Cuba’s first Jewish arrivals had Sephardic backgrounds, Turkish heritage and (with more than a century in the Caribbean) an Afro-Latinx identity, as well.
With this, Cuba’s Jews encourage us to think about our own Bay Area and American Jewish community’s engagement with Jews of color. Unlike the sharp divide separating diverse Jews in the U.S. from our communal organizations, Cuban Jews reflect a much fuller embrace and integration of their Jewish residents.
As traveler Cindy Ostroff noted, Cuban Jews “came together to make a Jewish population that is as diverse as our own.”
The island’s white Ashkenazi population grew most in the years after the U.S. Congress all but eliminated Jewish immigration in the 1920s. Were it not for timing, perhaps a whole lot of Bay Area Jewish families would have been Cuban.
Watching Cuba’s own “Jews of the global majority,” in partnership with their Ashkenazi brethren, offers us a vision of what our own diverse community could realize.
At a time of rising anti-Semitism on our shores, each and every Cuban Jew we met testified to the absence of Jew hatred in their lives. No security guard protects Havana’s main synagogue. Inside their house of worship, we heard how Fidel Castro himself attended a Hanukkah celebration — but only after it was described to him as the Jews’ revolution against oppression.
Though they are part of a subsistence economy that grants the average Cuban just $1,000 to $2,000 USD a year in salary, Jews have a way out: aliyah to Israel. In fact, our government guide used the Hebrew word taglit to tell us about how Cuban Jewish youth travel to Israel on Birthright.
An elderly leader of a community of just 20 Jews shared with us that his son and grandchildren live in Israel. When we asked why he stays, he told us about his love for Cuba and the life he’s built there. How surprising to learn that he picked a tiny Cuban Jewish community over life in Israel with his kids and grandkids.
Cuba’s Jews are long past the stigma of intermarriage. Nearly all their youth marry partners who were not raised Jewish.

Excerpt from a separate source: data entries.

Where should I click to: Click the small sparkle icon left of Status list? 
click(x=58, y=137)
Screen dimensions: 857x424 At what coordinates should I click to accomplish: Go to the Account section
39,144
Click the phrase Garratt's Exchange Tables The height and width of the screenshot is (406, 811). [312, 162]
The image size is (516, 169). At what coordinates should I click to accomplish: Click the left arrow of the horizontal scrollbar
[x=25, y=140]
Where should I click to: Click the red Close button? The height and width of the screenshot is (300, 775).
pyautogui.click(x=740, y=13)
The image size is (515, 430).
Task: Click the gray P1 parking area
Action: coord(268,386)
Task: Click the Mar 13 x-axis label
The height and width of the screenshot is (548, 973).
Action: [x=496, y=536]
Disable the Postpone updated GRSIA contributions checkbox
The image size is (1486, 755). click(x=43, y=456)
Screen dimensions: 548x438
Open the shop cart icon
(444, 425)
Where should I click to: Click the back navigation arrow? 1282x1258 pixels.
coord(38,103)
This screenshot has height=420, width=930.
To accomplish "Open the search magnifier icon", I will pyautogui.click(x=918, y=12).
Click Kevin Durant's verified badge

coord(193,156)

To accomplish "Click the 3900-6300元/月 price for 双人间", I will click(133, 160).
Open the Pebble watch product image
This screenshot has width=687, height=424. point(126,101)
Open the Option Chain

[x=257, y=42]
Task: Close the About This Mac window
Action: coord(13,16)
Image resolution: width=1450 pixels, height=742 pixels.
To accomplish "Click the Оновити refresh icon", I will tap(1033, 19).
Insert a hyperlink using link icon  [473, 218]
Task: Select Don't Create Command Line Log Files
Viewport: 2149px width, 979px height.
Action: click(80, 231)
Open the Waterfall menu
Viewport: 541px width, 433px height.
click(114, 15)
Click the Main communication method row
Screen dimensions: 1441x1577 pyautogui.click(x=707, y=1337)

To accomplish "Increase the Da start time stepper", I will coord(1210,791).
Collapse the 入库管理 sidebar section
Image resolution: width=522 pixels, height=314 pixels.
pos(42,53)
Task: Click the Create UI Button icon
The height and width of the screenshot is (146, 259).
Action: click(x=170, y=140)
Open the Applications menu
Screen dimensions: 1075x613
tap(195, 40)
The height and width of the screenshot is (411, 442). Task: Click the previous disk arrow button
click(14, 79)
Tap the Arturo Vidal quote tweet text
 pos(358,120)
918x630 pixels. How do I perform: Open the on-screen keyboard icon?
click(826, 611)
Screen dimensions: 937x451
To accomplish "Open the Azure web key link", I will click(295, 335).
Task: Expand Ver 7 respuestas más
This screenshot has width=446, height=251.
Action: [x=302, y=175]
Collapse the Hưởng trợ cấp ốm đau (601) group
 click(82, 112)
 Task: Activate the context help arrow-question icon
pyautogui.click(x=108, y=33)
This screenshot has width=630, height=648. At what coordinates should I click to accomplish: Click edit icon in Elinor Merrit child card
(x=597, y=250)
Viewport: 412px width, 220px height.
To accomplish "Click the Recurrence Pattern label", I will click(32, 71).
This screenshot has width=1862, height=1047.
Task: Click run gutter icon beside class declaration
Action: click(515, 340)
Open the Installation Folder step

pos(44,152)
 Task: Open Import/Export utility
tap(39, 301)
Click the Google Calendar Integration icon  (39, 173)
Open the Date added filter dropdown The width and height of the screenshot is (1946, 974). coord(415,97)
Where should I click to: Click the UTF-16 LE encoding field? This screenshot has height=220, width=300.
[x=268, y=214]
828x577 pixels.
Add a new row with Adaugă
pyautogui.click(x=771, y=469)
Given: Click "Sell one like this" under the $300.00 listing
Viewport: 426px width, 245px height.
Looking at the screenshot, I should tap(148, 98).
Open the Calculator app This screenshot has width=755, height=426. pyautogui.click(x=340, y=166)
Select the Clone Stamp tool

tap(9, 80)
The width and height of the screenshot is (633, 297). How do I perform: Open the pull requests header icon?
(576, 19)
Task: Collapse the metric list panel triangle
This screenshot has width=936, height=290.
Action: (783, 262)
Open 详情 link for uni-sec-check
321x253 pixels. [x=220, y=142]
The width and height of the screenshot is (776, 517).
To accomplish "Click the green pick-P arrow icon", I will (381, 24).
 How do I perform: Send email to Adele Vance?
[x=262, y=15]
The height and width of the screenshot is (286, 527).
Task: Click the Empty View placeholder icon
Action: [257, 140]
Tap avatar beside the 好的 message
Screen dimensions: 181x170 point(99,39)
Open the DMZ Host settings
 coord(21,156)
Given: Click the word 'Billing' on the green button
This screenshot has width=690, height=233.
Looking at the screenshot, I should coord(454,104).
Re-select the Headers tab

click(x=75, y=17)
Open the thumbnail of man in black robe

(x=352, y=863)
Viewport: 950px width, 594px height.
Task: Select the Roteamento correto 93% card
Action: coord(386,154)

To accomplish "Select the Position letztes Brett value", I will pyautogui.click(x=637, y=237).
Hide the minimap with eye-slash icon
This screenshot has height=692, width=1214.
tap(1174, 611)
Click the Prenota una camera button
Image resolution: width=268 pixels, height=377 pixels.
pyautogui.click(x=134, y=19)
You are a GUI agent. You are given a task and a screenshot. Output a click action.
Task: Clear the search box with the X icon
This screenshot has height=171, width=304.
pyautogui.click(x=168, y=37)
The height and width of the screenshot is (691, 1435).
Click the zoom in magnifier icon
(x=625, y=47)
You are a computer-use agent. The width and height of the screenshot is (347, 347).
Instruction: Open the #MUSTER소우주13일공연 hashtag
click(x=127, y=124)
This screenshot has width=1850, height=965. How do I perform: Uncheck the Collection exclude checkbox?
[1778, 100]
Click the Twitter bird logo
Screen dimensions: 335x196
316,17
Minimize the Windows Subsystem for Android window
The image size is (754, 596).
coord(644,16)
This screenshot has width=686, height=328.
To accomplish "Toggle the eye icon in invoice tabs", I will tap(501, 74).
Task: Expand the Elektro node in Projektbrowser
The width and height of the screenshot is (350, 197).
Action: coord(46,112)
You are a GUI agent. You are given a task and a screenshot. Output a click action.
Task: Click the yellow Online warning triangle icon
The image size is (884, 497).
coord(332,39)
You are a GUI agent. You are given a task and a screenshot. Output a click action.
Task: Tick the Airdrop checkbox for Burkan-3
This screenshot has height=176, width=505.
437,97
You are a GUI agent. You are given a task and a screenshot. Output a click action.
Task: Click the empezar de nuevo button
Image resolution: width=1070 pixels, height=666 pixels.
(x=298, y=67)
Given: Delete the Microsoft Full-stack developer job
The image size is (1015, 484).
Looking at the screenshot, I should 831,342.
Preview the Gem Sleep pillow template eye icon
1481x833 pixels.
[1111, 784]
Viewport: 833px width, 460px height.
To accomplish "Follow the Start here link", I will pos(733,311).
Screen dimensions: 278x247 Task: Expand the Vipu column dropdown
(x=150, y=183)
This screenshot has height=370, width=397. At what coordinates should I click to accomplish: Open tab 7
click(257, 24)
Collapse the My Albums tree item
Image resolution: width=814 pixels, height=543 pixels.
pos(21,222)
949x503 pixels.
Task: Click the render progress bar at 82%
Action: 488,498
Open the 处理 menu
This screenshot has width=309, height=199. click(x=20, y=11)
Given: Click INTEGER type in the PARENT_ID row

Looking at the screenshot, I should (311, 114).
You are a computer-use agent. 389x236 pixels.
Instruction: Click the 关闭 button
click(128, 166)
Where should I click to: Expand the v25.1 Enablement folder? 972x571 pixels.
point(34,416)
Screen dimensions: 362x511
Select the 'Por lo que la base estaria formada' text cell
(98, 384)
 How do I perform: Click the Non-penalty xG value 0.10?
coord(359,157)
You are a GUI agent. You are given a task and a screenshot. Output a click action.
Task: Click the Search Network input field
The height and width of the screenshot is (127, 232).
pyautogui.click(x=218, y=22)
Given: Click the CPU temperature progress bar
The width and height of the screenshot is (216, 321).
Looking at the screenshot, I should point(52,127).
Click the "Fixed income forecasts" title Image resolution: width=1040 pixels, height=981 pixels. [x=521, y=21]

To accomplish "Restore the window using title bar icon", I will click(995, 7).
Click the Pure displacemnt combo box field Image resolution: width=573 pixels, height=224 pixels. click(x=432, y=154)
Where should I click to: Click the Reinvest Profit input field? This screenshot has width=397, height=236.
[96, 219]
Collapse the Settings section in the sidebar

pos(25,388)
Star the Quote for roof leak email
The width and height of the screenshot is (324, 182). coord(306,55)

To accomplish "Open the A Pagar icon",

Yet the nation’s Jewish leaders embrace all who come to engage Jewish life, regardless of their different religious (or secular) pasts.
Without offense to any of our U.S. rabbis, traveler Marci Dollinger, my wife, reflected on Cuba Jewry’s ability to sustain its religious practice with a three-times-a-year rabbi (who lives in Chile).
For Julie Fingersh, that meant an emphasis on educating their youth. “While here in America we struggle to get our teens to be engaged, there they are leading services because there are no rabbis,” she said.
Loren Kertz experienced nothing less than “the pure desire for the Cuban Jews to just be Jewish.”
Others marveled at the apparent contradictions between the Cuba we witnessed and the assumptions we brought with us.
Ricki Henschel left impressed with Cuban Jews’ “openness to talk about their past, present, and fears and hopes for the future.” Raoul Stepakoff “saw a country hampered by its own political rigidity, neglecting the natural talent and resourcefulness of its people.” Jodie Silberman cheered the “moral responsibility that Cubans feel for the elders in both their family and community.”
Simply put, one participant concluded, Cubans “seem happier than many of my friends in the Bay Area.”
Navigating what’s Jewish, what’s Cuban, what’s communist and what’s been imported from the perspectives of American Jewish tour groups proves vexing. This might be the trip’s greatest teaching. Cuban Jews hold it all, presenting us with a community that confounds our long-held assumptions about their country and their religious practice.
Perhaps those of us in the Bay Area and beyond can hold together our own Jewish complexities. And by taking a trip somewhere else, perhaps we can pause, reflect and hold all our identities together, as well.